- **Action item**: Leave out the pictures and retype exactly the lines from the one with "You are a computer-use" through the end of the records.

- **Dataset records**:

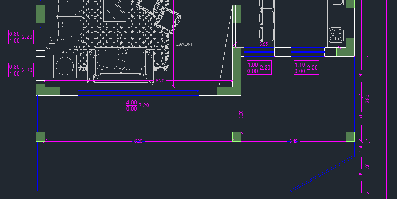
Task: Select the 3.65 dimension text
Action: coord(263,44)
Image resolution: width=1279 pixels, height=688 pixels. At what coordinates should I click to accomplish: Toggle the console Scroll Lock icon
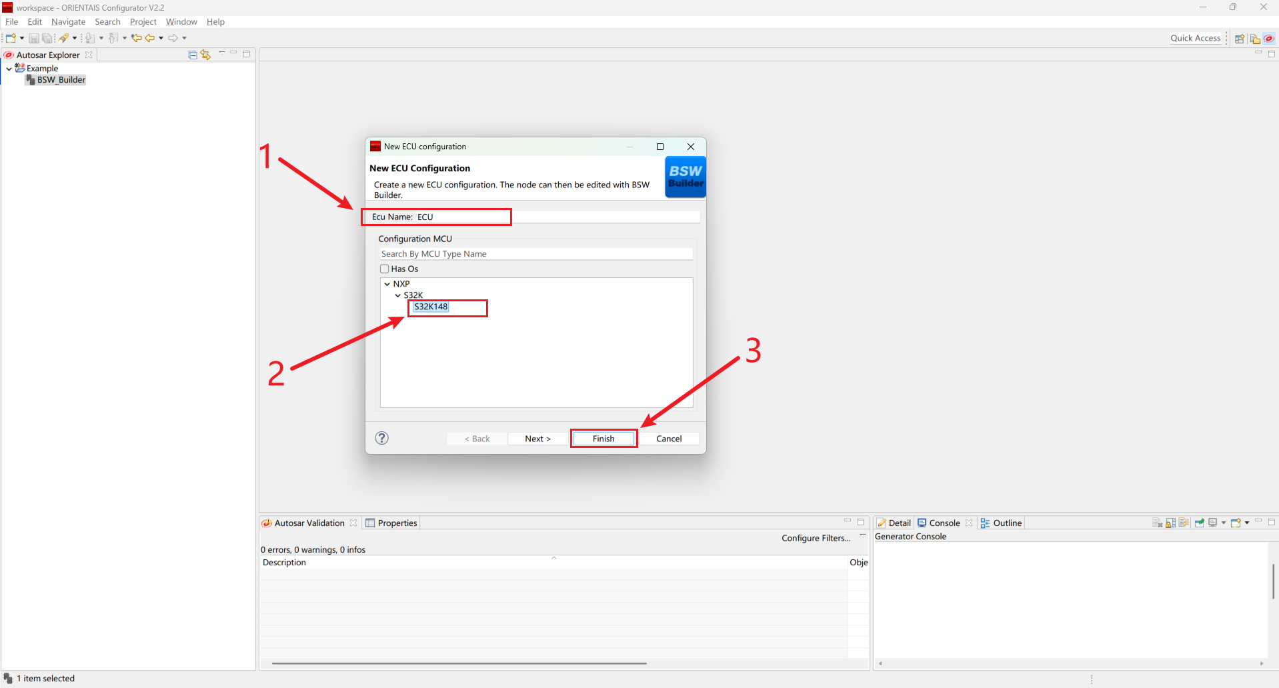click(1171, 523)
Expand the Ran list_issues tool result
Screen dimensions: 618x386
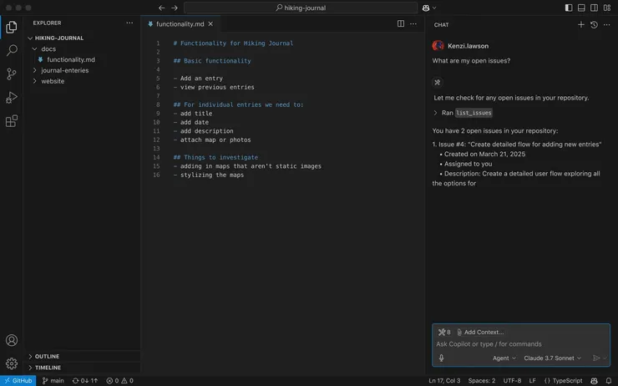[435, 112]
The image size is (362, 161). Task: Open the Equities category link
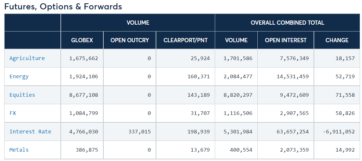pos(22,95)
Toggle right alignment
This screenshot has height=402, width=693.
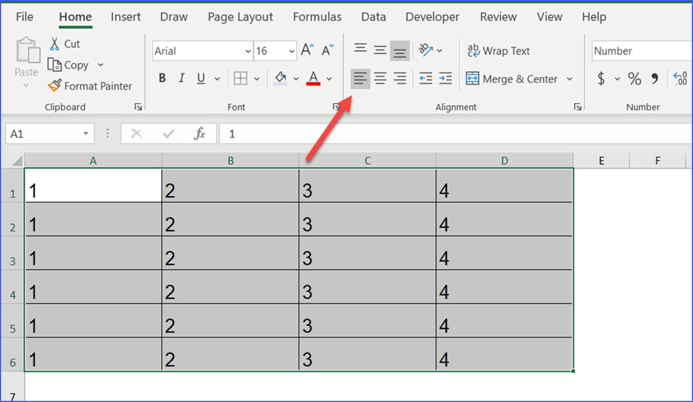pos(399,78)
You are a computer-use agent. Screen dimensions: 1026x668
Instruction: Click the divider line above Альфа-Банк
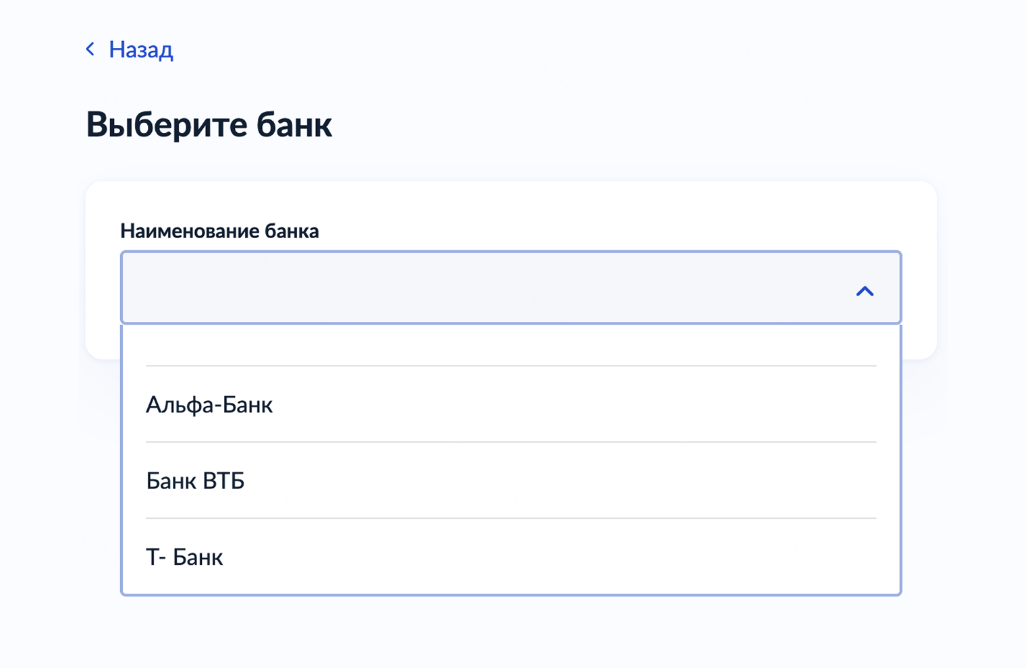[x=510, y=366]
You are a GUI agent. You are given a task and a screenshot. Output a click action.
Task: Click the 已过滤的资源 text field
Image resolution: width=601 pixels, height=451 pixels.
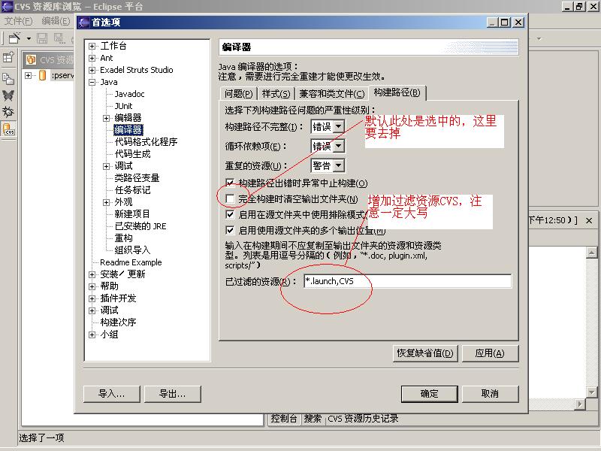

- **Task response**:
You are a computer-use agent. Screen dimensions: 1026x668
Instruction: Click the divider line above Альфа-Банк
[x=510, y=366]
You are a GUI agent. You are given a task and a screenshot. Output a click action.
Task: Click the 已过滤的资源 text field
Image resolution: width=601 pixels, height=451 pixels.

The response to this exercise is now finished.